I’ve started running. Am I crazy? Will I be a runner? We’ll see.
I got the idea last year because so many people I know run. Although it’s a high-impact form of exercise, it appeals to me because it’s efficient. You burn calories at a higher rate than many other exercises. It also gets your heart-rate up and keeps it there.
I needed some guidance because I don’t know how to build up to running any significant distance. Running groups don’t appeal to me because you need to go somewhere at a specific time. The what I did instead was buy an app for my iPod called Couch to 5k. Unfortunately, it didn’t work out. It was an eight week program that took you from nothing to a 5 km run. It started with three-minute walk/two-minute run repetitions, and that was too much for me. I tried. I failed after some three days. I then got a heck of an illness and was off work for a week. I never went back to running.
But what about the shoes? Lori took me to The Running Room to get them. Was I going to repurpose good running shoes that cost an hour of time and $175 to mere sneakers?
It turns out that my iPhone helped me answer this question with a “no.”
Nike has a $1.99 app called Nike+ GPS. Not only does it keep track of your distance, but the phone’s GPS also maps your route, calculates your pace, and keeps track of your fastest mile and kilometre. The app uploads the data to the companion web site, nikeplus.com, where you can view all the same information in more ways. They also have challenges available if you choose to participate, as well as a number of coaching regimens.
This last feature was of particular interest when I discovered a ‘starting to run’ plan. It’s a twelve week program that takes you from nothing to being able to run for about 20 minutes. It’s not billed that way, however. I believe it’s merely preparation for the other programs, that you can use to prepare for 5 km, 10 km, half-marathon, and marathon runs.
I was intrigued, because the first day’s work out was a 1 km walk. An easy start! Further, the program was 50% longer, and not as ambitious as the Couch to 5k disaster.

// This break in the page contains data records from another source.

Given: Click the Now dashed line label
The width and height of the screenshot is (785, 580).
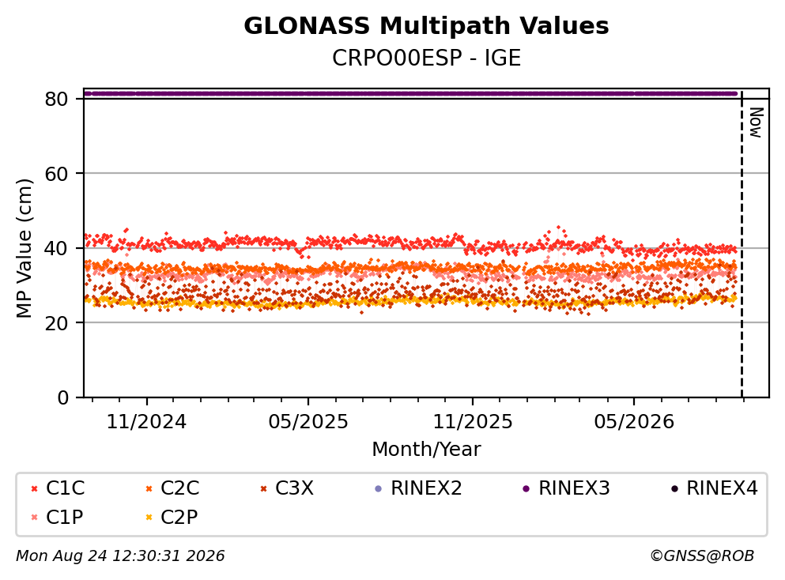Looking at the screenshot, I should click(756, 122).
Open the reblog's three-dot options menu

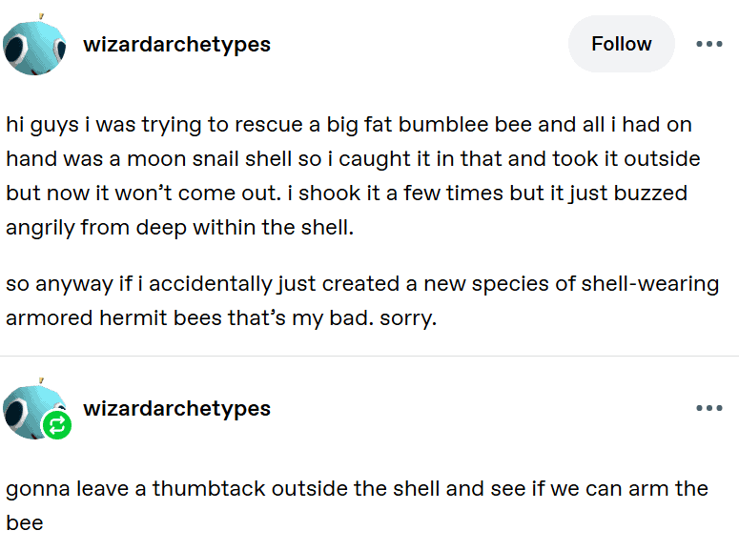(x=709, y=408)

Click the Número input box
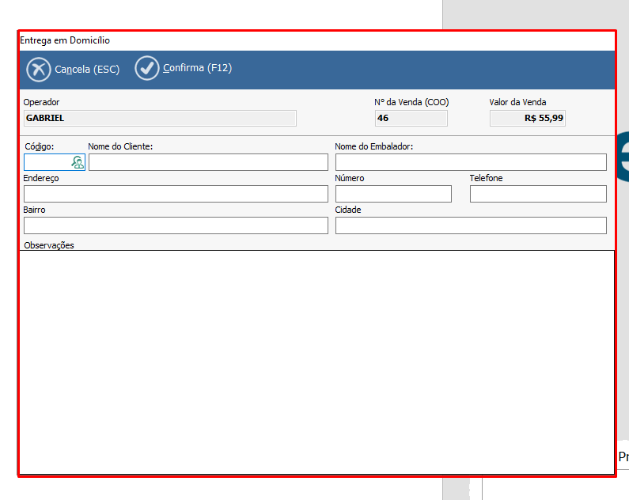(x=393, y=194)
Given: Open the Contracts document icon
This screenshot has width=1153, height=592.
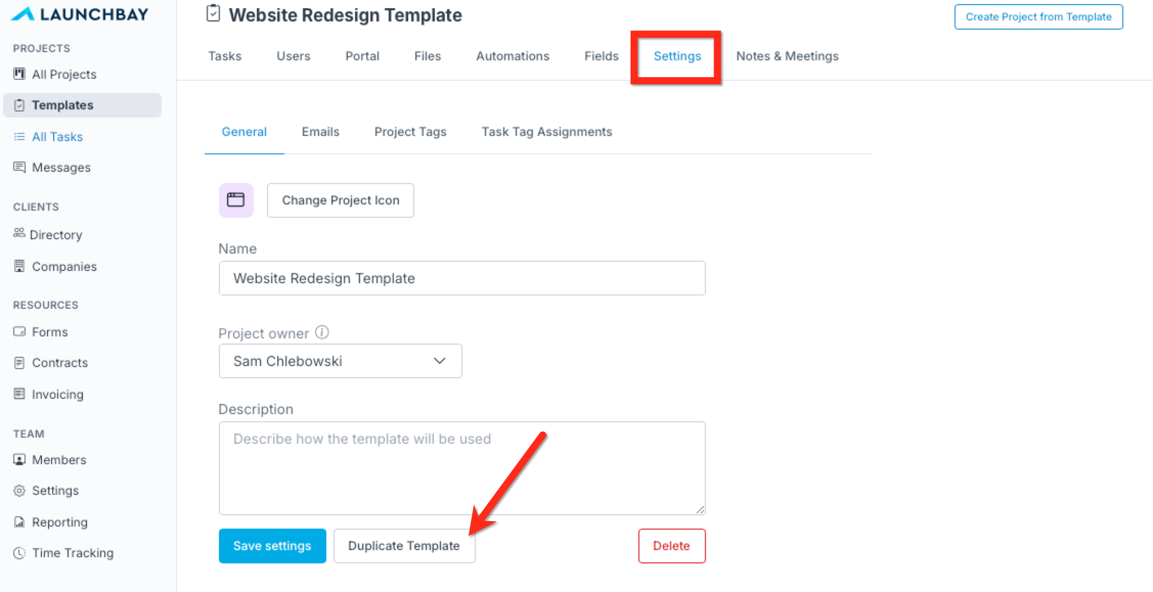Looking at the screenshot, I should click(19, 362).
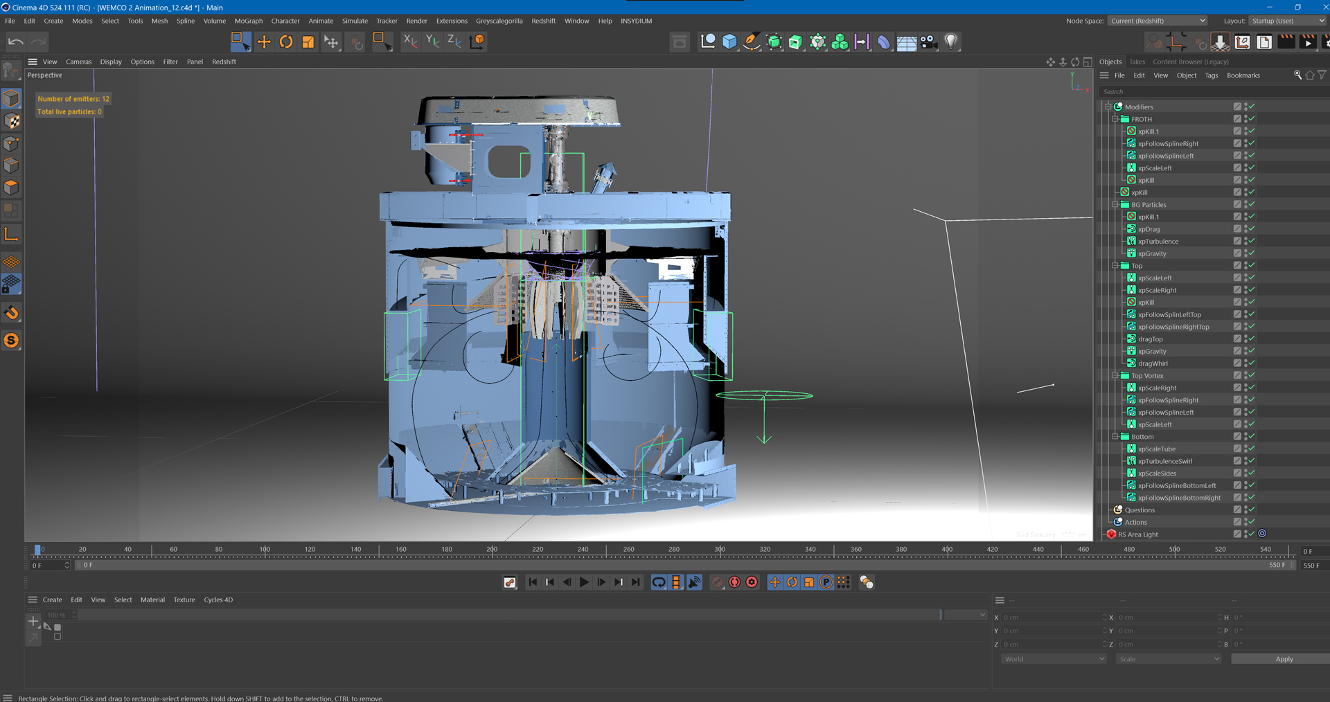This screenshot has height=702, width=1330.
Task: Collapse the FROTH folder in Objects
Action: pos(1115,119)
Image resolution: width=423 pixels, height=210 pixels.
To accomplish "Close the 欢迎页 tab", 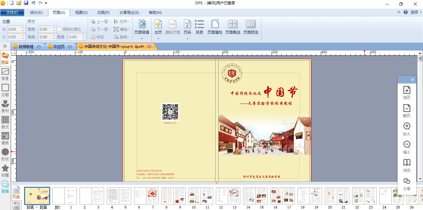I will [x=70, y=47].
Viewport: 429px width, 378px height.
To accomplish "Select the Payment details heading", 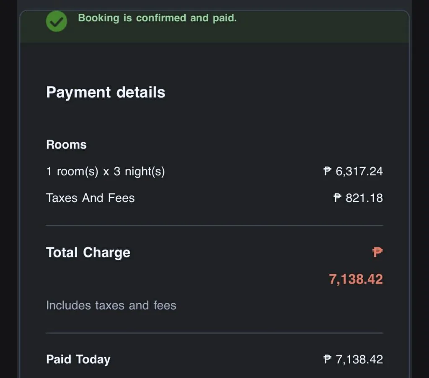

So let’s give it a try, I thought. I didn’t tell anyone when I started, but it went well. I’m now half-way through my third week and I’m increasingly confident that I just may pull it off! As you can see from the app screenshot, I’ve already got 30 km behind me. While that is an achievement for me, it is certainly not all running. Today, for example, my 1¼ km ‘run’ will involve only four minutes of actual running. Yesterday it was only one minute. It’s always changing, and from week to week, running slowly displaces the walking. It’s varied and gradual, which is exactly what I need.
When I told Lori I’d started with the Nike+ GPS app and showed her the numbers, maps, and graphs on the web site, she was amused. “You and your numbers,” she said. But she acknowledged that it’s important to know what motivates us and how to use it to our advantage. I hadn’t really thought it through, but that’s exactly how it happened.
And it continues to happen. Note my average pace. Just a second slower than 10 minutes/kilometre. When I started to take notice of that statistic, it was nearly a minute slower. I also noticed that the days in which my workout contained a run were no faster than the days in which I only walked. I realized that after I ran, I finished the work-out walking much slower than my normal place. So I’ve worked to get that number below 10 minutes, mostly by pushing my walking pace after I run. While it’s true my pace will get faster as I run for longer and longer periods, the time I spend on these workouts is more effective because I’m using the statistics to push myself, even if not in a major way. Every little bit helps.
So far it’s working out very well. The ramping up of the workouts is gentle enough that I can keep up. For example, the three-minute walk/two-minute run repetition that Couch to 5k starts with appears four weeks into the Nike program. I spend perhaps 15 minutes a day on the program, six days a week. It’s no great inconvenience. The ‘six days a week part’ sounds daunting, but it really isn’t. If I can do it, most people can. The biggest stumbling block is wanting to do it.
I’m scheduled to complete the program on April 2. I’ll get back to you then!